A study by Atta and Fidzani in Botswana indicated how caregivers longed to be visited, supervised, encouraged, and be given direction on care giving. Care giving, therefore, being psychologically draining and burdensome, calls for remedial services to caregivers to help invigorate and replenish their energy in order to maintain their state of well-being.[6,7,21] In their Kweneng study, Jacques and Stegling found that healthcare providers were failing to supervise caregivers in their care-taking, while studies by Atta and Fidzani indicated that 95% of the caregivers lacked supervision support from health workers. In 2002, the Government through Joy Phumaphi (former Health Minister) complained on the issue of the family welfare educators (FWE) who stayed in the clinics instead of helping the clients at their homes. This is an indication of the Government's acknowledgment that psychosocial and psychological support to caregivers is lacking. This could possibly explain the state of low productivity and quality of care discharged by caregivers in Botswana Kanye caregivers not withstanding. The phenomenon could also be responsible for poor coping process among the caregivers.
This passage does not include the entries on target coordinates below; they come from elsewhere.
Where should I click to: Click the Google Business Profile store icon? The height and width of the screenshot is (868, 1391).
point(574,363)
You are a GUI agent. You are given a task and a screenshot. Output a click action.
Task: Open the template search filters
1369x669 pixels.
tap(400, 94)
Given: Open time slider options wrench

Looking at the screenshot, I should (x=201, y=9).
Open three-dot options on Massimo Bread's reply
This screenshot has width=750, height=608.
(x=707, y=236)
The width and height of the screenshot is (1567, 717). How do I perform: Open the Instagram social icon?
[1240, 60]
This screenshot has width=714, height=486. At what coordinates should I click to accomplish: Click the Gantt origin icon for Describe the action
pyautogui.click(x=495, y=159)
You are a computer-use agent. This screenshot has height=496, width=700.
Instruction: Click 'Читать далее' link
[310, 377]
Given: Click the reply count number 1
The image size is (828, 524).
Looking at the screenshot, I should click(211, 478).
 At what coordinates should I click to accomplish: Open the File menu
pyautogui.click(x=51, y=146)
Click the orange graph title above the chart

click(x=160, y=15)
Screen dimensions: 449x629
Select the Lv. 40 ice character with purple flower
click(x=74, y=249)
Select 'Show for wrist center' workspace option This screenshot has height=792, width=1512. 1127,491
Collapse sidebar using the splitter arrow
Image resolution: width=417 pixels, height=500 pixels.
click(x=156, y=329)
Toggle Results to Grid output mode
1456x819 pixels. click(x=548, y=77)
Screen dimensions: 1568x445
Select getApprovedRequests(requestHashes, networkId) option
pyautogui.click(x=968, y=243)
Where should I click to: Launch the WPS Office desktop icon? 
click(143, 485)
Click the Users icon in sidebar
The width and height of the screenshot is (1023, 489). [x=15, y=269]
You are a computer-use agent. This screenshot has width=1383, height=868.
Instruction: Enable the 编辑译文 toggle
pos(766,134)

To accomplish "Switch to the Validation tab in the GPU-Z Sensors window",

Nurses Association of Botswana emphasizes the importance of counseling in facilitating the grieving process by being there; by nonjudgmentally listening and assuring the clients that they are not going crazy; and that the acute pain they are experiencing is grief in process and the state will not last forever. Grieving process experienced in care giving can temporarily be disabling and working through it by counseling ultimately brings strength. Counseling, therefore, is a very important input especially in this era of AIDS. The caregivers and their clients need to be empowered both psychologically and psychosocially. Counseling helps to make a caregiver come into grips with the reality of the problem situation and make one feel s/he is not going crazy, instills hope and confidence, make one free to seek support, and share with others with the result of reducing the psychological and emotional burden.[6,7,21]
The role of social workers in the care programs is to make counseling visits to the caregivers for psychological empowerment and assess their socioeconomic conditions for possible help intervention; facilitate the process of positive change of attitudes and norms relating to care giving among the caregivers; and therefore give way to increased care-giving productivity. The researcher, having been in the study area, understood the staffing problem the department of Social and Community development (S and CD) was experiencing, with social workers suffering from “overload burnout.”
The government and care managers need to go to the drawing board and look at the policy and operationalization of care programs. Immense goodwill is necessary to analyze all the challenges and put in place redressing strategies. Putting in place a mechanism of rewards, recognition, and incentives to raise the morale and motivation of the caregivers is especially critical.
Source of Support: Nil
Conflict of Interest: None declared.